The year began with spiking cases of COVID-19 due to the Omicron variant. Then came Russia’s invasion of Ukraine, decades-high inflation and aggressive interest rate hikes from the Federal Reserve, which have stoked fears of a possible recession.

“All year it’s been a tug-of-war between inflation and slowing growth, balancing tightening financial conditions to address inflation concerns but trying to avoid outright panic,” said Paul Kim, chief executive officer at Simplify ETFs in New York. “I think we are more than likely already in a recession and right now the only question is how harsh will the recession be?”
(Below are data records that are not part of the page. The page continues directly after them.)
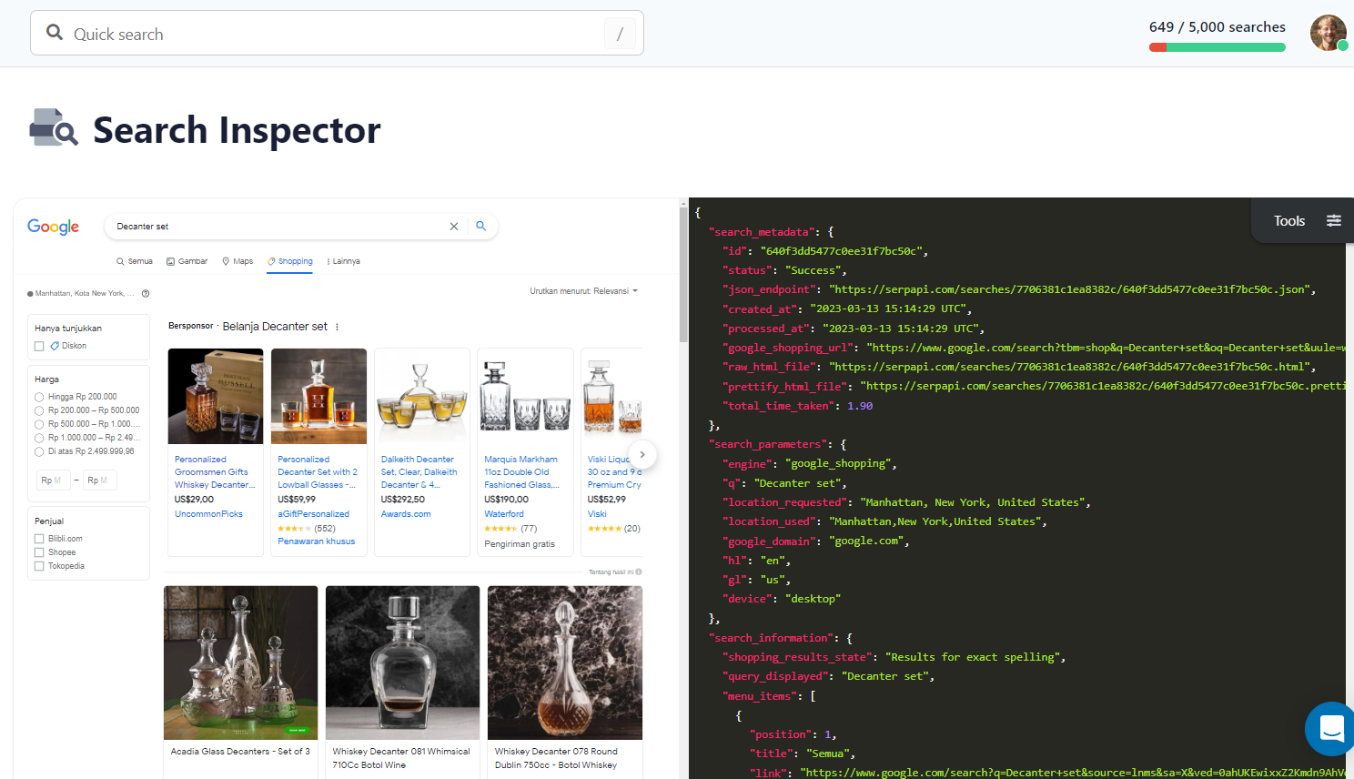Click the minimum Rp price input field
Image resolution: width=1354 pixels, height=779 pixels.
tap(53, 480)
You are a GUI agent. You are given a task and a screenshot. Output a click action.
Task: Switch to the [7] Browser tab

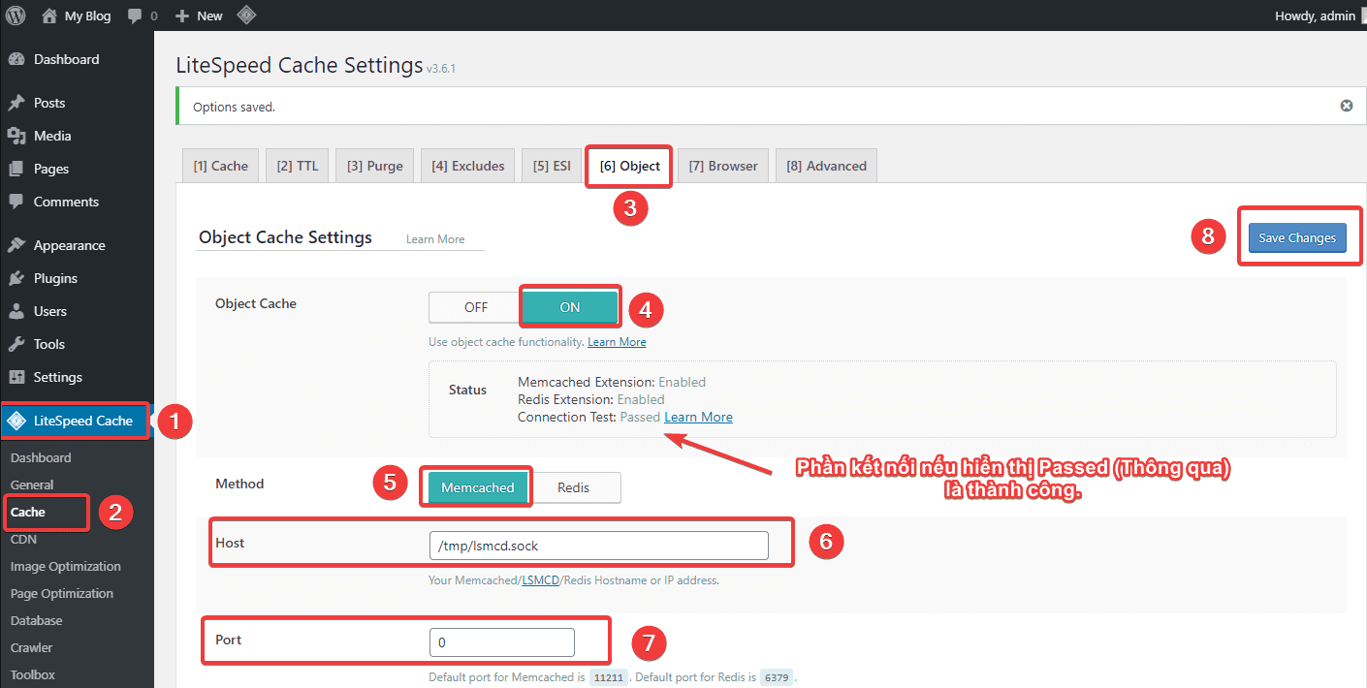point(722,166)
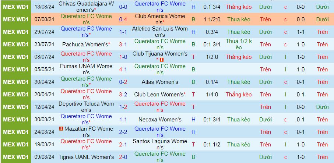
Task: Open the 3-2 score against Club Leon
Action: click(123, 95)

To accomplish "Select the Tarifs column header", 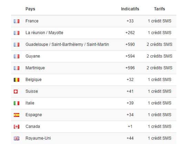I will [160, 9].
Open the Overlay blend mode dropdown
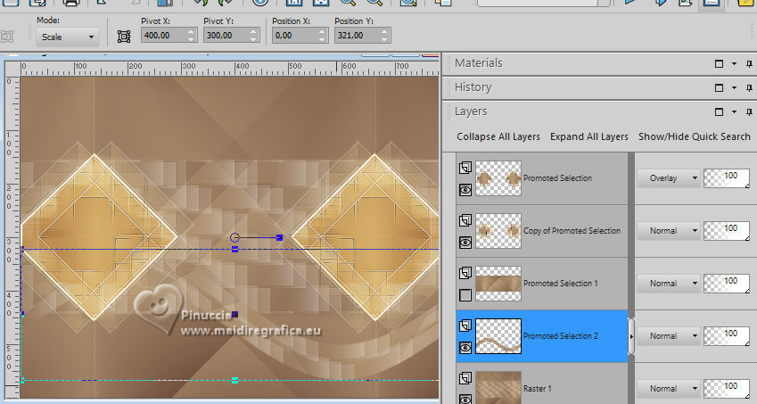The height and width of the screenshot is (404, 757). coord(669,177)
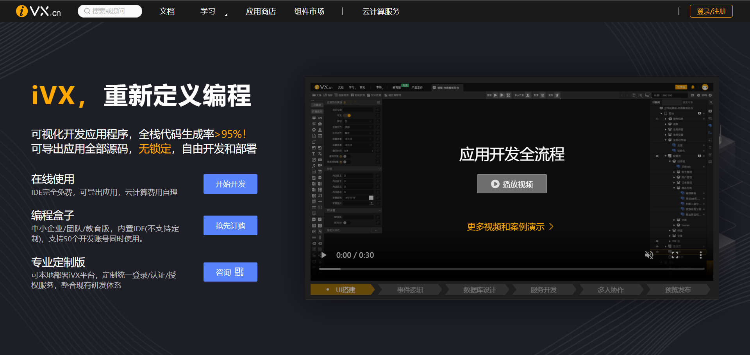
Task: Mute the demo video with the speaker icon
Action: coord(649,255)
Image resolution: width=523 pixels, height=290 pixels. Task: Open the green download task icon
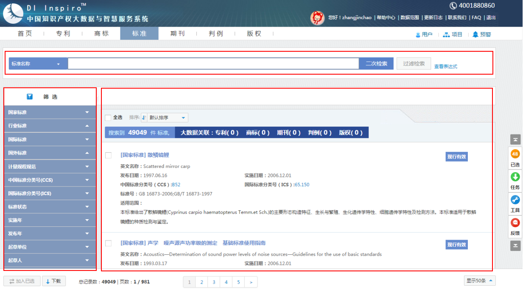(x=515, y=177)
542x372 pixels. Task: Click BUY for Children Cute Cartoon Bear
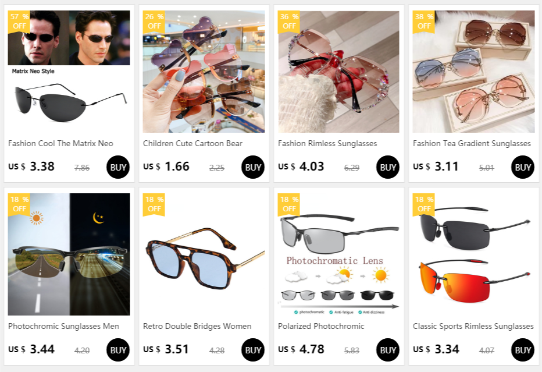(x=252, y=167)
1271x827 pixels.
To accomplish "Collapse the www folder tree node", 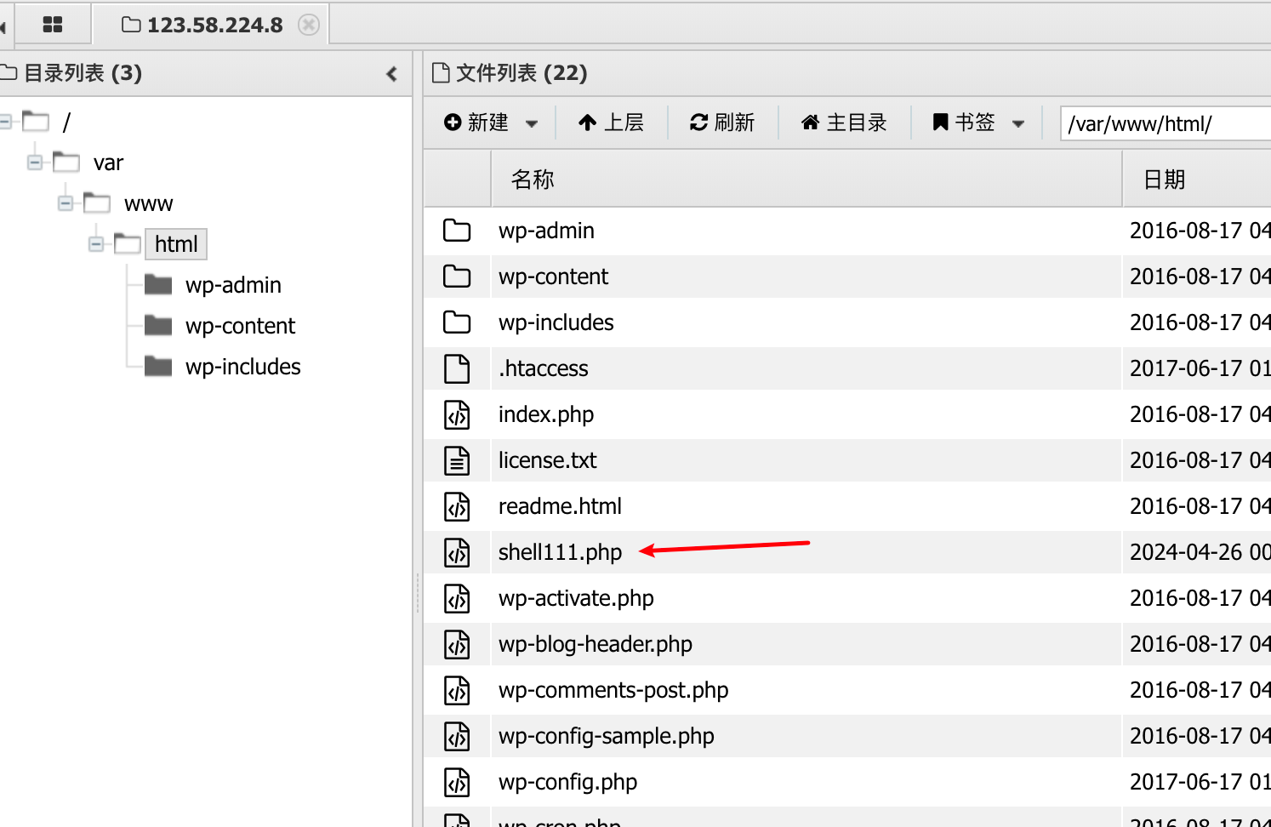I will coord(66,203).
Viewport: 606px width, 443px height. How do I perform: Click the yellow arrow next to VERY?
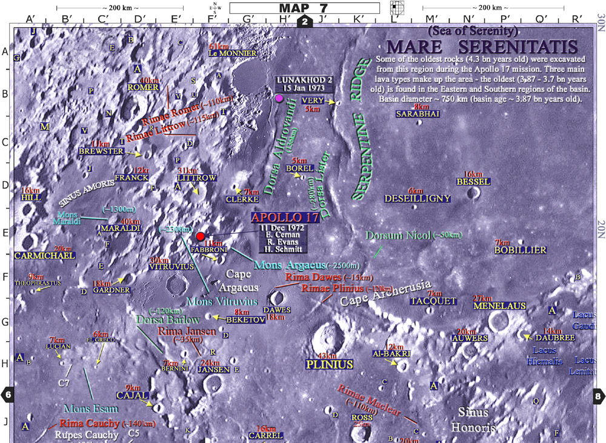point(330,103)
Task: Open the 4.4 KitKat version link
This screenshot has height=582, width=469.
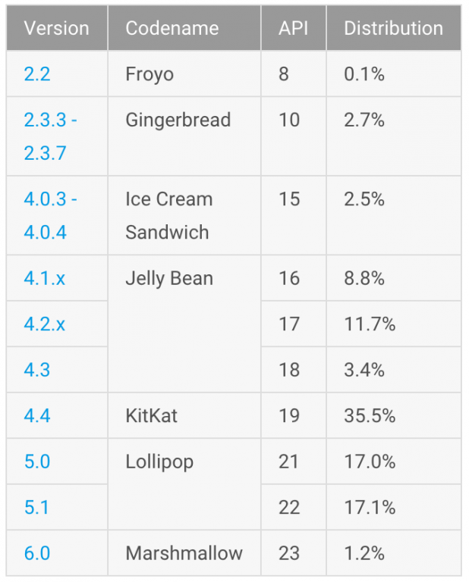Action: 37,415
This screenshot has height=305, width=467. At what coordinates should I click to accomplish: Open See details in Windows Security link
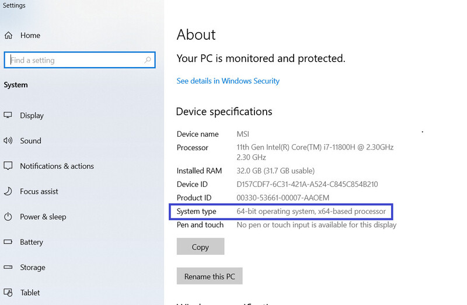[228, 81]
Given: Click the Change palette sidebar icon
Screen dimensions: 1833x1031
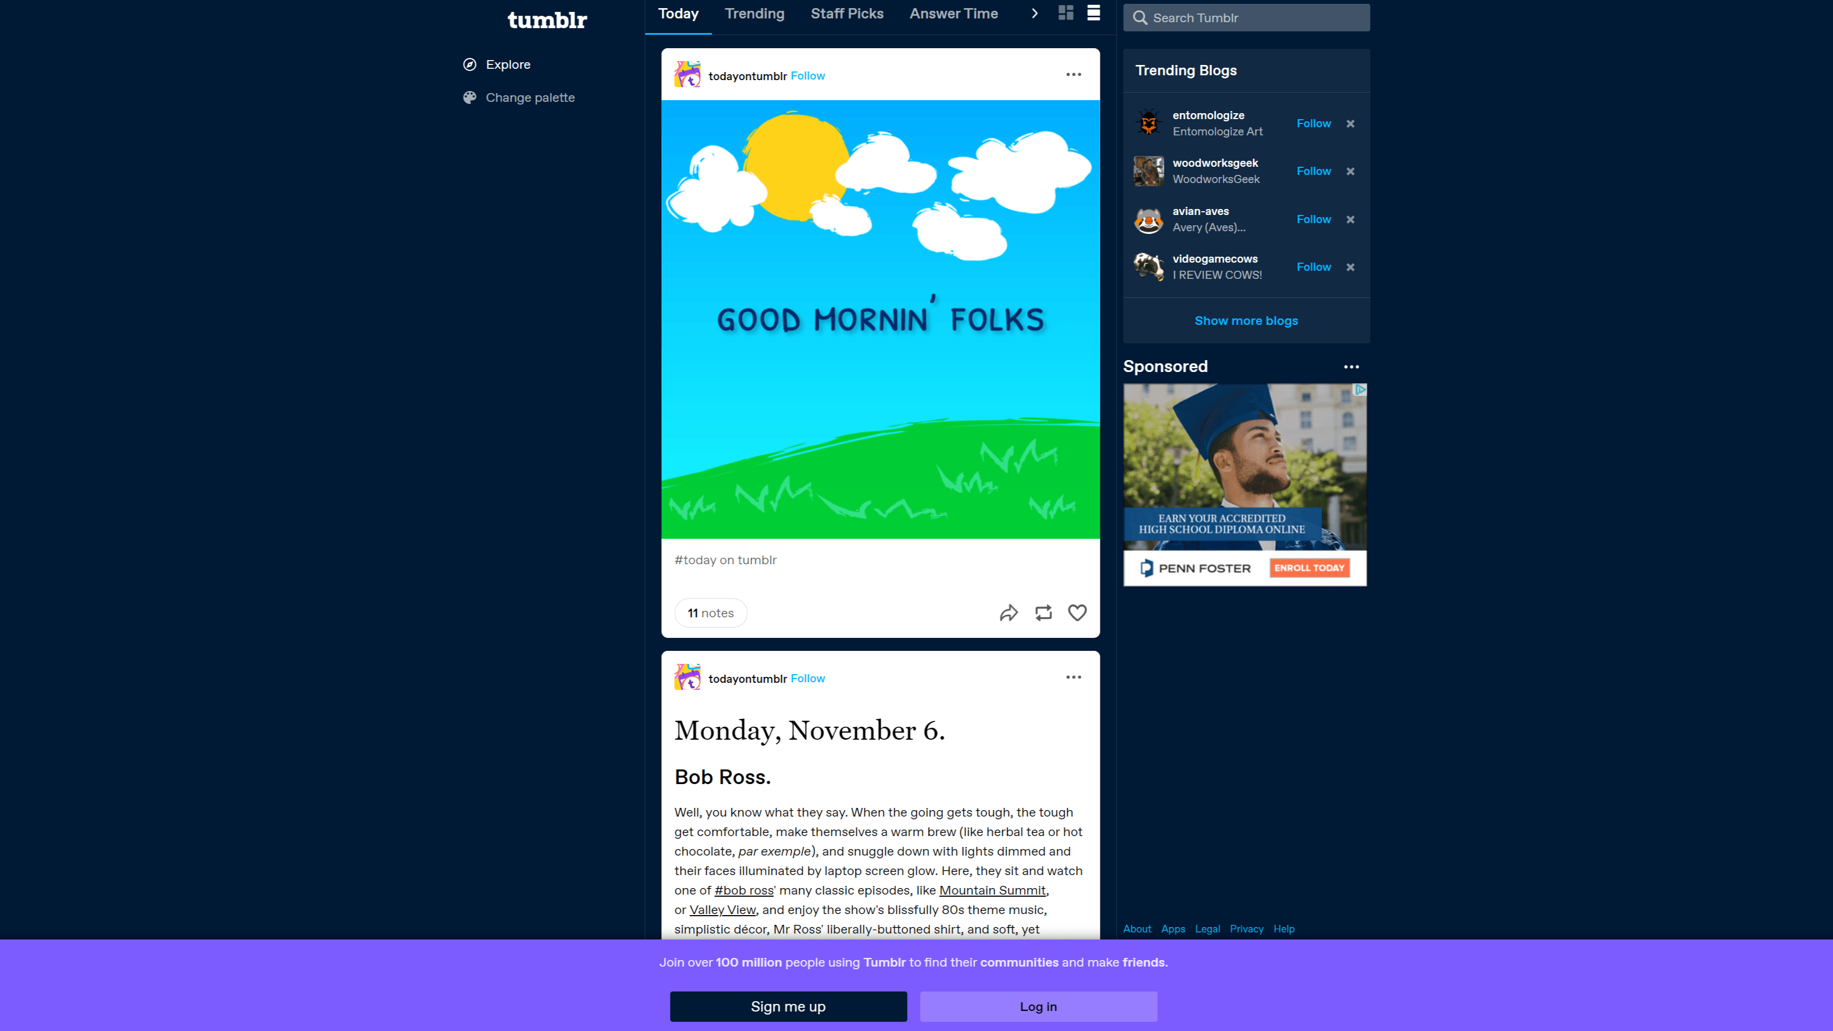Looking at the screenshot, I should 470,97.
“I think it’s very unlikely that we’ll see a soft landing,” Kim added.

Economic data released on Thursday did little to allay those fears. Disposable income inched lower, consumer spending decelerated, inflation remained hot and jobless claims inched higher.

“We’ve started to see a slowdown in consumer spending,” Said Oliver Pursche, senior vice president at Wealthspire Advisors, in New York. “And it seems that inflation is taking its toll on the average consumer and that translates to corporate earnings which is what ultimately drives the stock market.”

The graphic below shows year-on-year growth of core inflation indicators, all of which suggest that while a peak appears to have been reached in March, they all continue to soar well above the Fed’s average annual 2% target:

Graphic: Inflation – https://graphics.reuters.com/USA-STOCKS/egvbkgwxypq/inflation.png

According to preliminary data, the S&P 500 lost 32.58 points, or 0.85%, to end at 3,786.25 points, while the Nasdaq Composite lost 146.95 points, or 1.31%, to 11,030.95. The Dow Jones Industrial Average fell 219.61 points, or 0.71%, to 30,809.70.

Of the 11 major sectors in the S&P 500, energy is only one showing a year-to-date gain, aided by crude prices spiking over supply concerns due to Russia-Ukraine conflict. [O/R]

The major stock indexes showed monthly losses, with the S&P 500 logging its largest June percentage decline since the financial crisis.

Second-quarter reporting season begins in several weeks, and 130 of the companies in the S&P 500 have pre-announced. Of those, 45 have been positive and 77 have been negative, resulting in a negative/positive ratio of 1.7 stronger than the first quarter but weaker than a year ago, according to Refinitiv data.

Worries over inflation dampening consumer demand and threatening profit margins will have market participants listening closely to forward guidance.

Shares of Walgreens Boots Alliance Inc fell after its quarterly profit plunged 76%, hurt by its opioid settlement with Florida and a decrease in U.S. pharmacy sales on waning demand for COVID-19 vaccinations.